## BEGIN DATASET ROWS

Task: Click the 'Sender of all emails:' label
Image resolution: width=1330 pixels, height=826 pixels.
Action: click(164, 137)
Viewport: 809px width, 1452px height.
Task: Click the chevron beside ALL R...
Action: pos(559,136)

## END DATASET ROWS

Could you print the material above again, with every line unchanged?

Task: Click the 'Sender of all emails:' label
Image resolution: width=1330 pixels, height=826 pixels.
Action: click(164, 137)
Viewport: 809px width, 1452px height.
Task: Click the chevron beside ALL R...
Action: pos(559,136)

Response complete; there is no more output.